Writing different types of documents for different industries requires a different level of understanding of the domain/subject.

  • Understanding the technology just enough to confidently explain the technology.

Even if you don’t have the relevant background, it is very important to be able to understand the basic concepts of the technology, irrespective of the subject. It will help you describe complex technology clearly and concisely. As a writer you do not need the knowledge required to design and build the product. If you have some knowledge about the topic you have to write about, you can learn the new product faster and write about it better.

Example: You must have come across sales people in automobile and electronic showrooms. They know just enough about the products they deal with, to give the precise information to impress the prospective customer. They talk about a model (television, microwave, automobile, etc.) and then move on to demonstrate the features of the next model. They can give a good comparison about the features and the cost of various models of the product they are trying to sell.

Technical writers should neither know more nor less. This is almost like adding the right amount to spice and salt to a dish.

As a technical writer you write about technologies which already exist and products that are already created! So, you need not possess an in-depth knowledge about the subjects, but you should definitely have to be a fast learner and also need to have some amount of interest in the subject you write about. In short, the interest in learning new technologies, ability to grasp and understand the concepts quickly, and the ability of explain technical concepts to the users is what you need!

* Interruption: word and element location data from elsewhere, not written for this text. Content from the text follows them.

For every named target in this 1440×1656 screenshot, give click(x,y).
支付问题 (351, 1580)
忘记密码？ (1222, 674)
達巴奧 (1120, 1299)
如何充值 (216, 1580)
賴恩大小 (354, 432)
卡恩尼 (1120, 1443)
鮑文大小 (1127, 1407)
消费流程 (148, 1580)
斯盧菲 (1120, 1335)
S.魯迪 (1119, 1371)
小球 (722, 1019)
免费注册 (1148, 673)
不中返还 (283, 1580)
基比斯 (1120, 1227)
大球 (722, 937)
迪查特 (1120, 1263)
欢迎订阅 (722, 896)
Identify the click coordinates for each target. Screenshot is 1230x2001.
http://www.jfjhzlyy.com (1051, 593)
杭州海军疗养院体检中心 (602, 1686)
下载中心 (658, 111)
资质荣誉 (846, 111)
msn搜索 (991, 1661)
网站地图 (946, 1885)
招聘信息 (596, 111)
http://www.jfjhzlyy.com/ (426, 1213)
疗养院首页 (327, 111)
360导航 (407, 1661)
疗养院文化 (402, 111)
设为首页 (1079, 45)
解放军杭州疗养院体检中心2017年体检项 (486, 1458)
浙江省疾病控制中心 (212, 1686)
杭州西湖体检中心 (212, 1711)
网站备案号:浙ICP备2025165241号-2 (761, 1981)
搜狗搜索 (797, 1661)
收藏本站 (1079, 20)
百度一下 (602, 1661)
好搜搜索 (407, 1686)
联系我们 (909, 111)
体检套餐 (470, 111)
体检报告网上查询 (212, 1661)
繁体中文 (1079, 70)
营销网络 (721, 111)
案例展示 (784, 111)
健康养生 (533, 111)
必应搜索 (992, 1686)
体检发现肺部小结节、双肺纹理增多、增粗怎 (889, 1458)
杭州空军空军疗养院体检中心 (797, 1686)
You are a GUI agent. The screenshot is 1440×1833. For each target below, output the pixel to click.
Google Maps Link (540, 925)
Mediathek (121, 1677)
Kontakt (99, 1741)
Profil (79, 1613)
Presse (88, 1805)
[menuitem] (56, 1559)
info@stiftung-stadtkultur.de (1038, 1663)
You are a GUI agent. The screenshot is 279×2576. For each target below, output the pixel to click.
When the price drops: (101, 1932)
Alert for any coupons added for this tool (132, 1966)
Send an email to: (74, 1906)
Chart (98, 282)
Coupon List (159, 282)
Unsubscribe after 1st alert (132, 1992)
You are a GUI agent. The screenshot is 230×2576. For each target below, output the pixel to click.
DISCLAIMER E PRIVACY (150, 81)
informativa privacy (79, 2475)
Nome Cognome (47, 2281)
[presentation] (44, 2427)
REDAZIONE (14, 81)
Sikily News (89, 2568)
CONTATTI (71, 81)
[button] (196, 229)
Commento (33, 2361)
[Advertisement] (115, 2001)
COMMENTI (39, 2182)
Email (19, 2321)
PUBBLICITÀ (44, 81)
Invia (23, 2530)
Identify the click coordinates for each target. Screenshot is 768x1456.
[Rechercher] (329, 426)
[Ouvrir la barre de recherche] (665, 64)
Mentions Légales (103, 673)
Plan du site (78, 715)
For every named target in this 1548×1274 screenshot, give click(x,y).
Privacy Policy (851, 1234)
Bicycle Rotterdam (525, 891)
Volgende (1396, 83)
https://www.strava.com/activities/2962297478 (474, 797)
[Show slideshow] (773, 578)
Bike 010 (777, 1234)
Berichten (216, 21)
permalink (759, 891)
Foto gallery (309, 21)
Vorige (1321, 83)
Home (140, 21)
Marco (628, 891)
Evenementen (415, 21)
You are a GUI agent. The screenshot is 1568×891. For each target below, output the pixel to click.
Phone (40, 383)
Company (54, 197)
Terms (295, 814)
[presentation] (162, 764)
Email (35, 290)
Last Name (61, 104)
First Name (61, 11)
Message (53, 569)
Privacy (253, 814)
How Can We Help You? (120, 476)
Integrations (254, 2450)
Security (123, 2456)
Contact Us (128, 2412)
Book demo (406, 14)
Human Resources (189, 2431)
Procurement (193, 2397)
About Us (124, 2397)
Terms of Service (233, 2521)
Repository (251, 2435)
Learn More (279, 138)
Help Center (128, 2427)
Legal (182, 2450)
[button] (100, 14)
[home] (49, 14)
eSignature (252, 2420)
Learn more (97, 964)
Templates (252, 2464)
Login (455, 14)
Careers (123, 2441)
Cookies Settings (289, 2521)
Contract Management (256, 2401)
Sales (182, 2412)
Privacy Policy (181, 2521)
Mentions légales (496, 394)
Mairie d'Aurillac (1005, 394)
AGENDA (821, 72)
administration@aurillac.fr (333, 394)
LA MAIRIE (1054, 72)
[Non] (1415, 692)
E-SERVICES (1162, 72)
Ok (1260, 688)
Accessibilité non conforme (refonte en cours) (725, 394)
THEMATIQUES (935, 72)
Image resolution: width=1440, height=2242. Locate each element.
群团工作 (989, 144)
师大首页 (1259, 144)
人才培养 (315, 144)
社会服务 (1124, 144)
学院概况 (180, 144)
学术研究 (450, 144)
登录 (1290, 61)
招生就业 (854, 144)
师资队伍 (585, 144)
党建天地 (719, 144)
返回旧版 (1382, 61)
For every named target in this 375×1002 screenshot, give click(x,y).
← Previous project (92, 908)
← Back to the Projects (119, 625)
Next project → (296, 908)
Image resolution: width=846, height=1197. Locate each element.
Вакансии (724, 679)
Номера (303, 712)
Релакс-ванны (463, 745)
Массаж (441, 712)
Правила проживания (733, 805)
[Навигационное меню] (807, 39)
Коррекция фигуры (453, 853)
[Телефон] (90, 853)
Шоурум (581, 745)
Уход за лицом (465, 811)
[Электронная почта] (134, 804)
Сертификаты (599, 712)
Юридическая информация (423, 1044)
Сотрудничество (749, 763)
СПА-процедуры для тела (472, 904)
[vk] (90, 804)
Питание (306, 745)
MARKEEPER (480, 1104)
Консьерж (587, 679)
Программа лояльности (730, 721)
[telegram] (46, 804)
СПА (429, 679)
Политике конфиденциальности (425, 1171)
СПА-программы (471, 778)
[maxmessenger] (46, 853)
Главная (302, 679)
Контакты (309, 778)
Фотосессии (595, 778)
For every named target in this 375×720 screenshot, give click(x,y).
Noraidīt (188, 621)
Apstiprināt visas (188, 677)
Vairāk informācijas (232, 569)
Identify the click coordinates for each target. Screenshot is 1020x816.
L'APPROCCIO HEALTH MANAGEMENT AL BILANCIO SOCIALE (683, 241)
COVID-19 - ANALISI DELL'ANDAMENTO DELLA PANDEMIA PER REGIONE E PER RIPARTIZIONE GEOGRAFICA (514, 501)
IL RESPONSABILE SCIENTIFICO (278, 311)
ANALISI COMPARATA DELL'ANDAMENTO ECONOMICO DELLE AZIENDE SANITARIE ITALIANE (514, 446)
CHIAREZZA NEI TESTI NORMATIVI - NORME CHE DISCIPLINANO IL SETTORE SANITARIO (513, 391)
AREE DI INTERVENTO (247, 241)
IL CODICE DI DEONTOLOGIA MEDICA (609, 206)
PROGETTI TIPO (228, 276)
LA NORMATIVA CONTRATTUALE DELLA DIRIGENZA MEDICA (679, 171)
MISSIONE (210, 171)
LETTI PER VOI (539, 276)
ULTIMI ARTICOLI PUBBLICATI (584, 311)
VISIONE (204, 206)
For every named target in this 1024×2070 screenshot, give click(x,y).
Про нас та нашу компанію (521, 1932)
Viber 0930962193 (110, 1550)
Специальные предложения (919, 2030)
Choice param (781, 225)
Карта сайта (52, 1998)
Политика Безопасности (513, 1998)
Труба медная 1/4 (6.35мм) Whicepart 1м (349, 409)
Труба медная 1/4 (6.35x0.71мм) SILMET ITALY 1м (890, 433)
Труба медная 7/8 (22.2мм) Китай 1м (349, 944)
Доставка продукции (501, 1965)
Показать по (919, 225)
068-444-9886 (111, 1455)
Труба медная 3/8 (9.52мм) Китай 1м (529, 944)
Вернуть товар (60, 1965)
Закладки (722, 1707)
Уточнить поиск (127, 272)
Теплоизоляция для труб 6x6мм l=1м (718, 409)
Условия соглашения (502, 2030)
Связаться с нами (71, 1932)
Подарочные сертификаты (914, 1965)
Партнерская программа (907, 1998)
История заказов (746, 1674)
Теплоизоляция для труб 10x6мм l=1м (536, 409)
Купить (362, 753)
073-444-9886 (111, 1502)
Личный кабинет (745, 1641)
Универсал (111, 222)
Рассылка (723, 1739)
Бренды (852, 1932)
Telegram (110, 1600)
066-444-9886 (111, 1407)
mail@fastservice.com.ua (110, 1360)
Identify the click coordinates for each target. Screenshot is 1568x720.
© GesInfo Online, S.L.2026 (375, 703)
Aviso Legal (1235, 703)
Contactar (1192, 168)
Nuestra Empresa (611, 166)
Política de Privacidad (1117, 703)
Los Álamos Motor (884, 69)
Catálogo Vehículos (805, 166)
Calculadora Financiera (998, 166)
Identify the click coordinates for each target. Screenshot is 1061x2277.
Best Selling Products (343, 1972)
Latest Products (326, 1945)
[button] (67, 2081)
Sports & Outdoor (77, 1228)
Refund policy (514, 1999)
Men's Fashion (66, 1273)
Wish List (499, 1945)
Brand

These days, many organizations want writers with strong technical skills. You may have come across advertisements for writers with specific background—finance, instrumentation, pharmacy, aeronautics, electronics, etc. to write about their product. There is also requirement for writers who can read and interpret Java, Visual Basic, or C++ code.

Knowing the tools and having excellent writing skills will help you in this regard. In some technical writing positions, having technical qualification and competence is an important success factor as it will help you in the following ways:

  • Planning better: It will help you plan your project in a better and effective manner.
    • You can easily identify areas that need to be documented in different types of documents (user’s guide, functional specification, systems requirements document, installation guide, etc.).
    • You can understand the importance and the implications of the functionalities. This makes it easier to create the content accordingly.
    • You can prioritize tasks based on these inputs.
  • Conversing intelligently: Having good knowledge about the subject helps you to intelligently converse with engineers on complex software (database, communication, network engineering concepts, to name a few).
  • Organizing: It will help you organize large quantities of technical material in a better and efficient manner.
  • Saving time: Knowing the technical concepts saves time as:
    • You do not have to spend a lot of time researching, reading, and understanding the product/technology.
    • The SME’s do not have to explain to you the basic concepts of the technology.
  • Reasoning skills: It is but true that physics, chemistry, mathematics, and computer graduates (apart from engineering) have better reasoning skills than the social sciences and arts graduates. It has nothing to do with intelligence. It is all about training the mind to think in a specific manner.

Let me wind up saying that the emphasis of technical writing is in the field of software which happens to be the largest segment of the technical writing market (atleast in India). Your knowledge can be in other areas, such as engineering, medicine, manufacturing, finance, and law. This is not an important criteria, but it definitely gives you an edge over the others and the opportunity to get into the related field.